For students coming from schools following a semester system, Dartmouth’s “fast-paced” 10-week term can be jarring, according to Bhuiyan. Young, currently enrolled in ENGS 21, 22 and 27, said that he feels it too.
“The pace is the main part,” Young said. “If it was still 13 weeks of lecture, I’m sure it would be just fine, but only having nine weeks of lecture — it’s a really, really big change from [my] home college.”
For Nadeem, however, the speed to Dartmouth terms has worked well.
“It’s definitely not more intense or harder, just because when you have a 16-week program, you’re covering a lot more content as well,” Nadeem said. “At Colby, a semester [can] become pretty dry. You’ll sort of go on autopilot. At Dartmouth, if there’s a topic inside your course that you don’t like, it’s only there for like two weeks.”
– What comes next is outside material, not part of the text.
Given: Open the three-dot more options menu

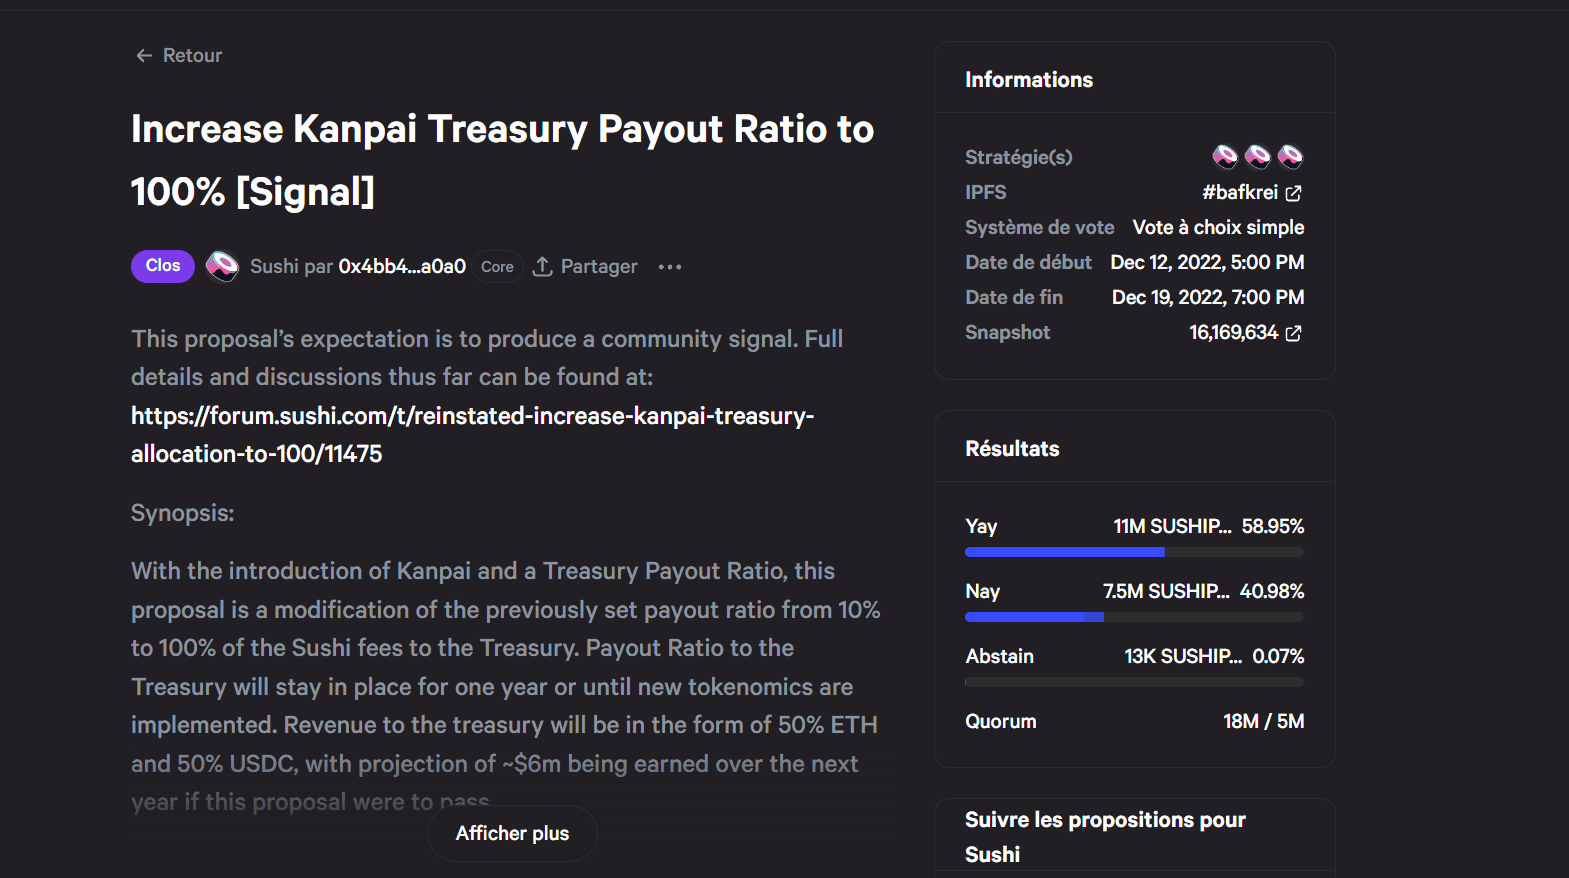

The dual-degree means that students will go through five years of undergraduate education rather than the traditional four. Bhuiyan said this extra year is valuable if it is “planned carefully.”
“I get to experience both liberal arts and engineering,” Bhuiyan said. “I hope that will help me down the road.”
Nadeem sees the extra year as breathing room.
“I’ve been dabbling in a lot of different career paths,” Nadeem said. “I have no idea what I want to do. While I’m at this stage, I appreciate that I have a buffer margin of five years before I graduate and I have to look for a job.”
Young was more emphatic. He said the program is “a once-in-a-lifetime experience.”
“I would recommend anybody that’s remotely interested in engineering at one of the liberal arts schools to do this program,” he said. “Once I finally just adjusted to it, I realized I love it here. I wouldn’t trade this for the world.”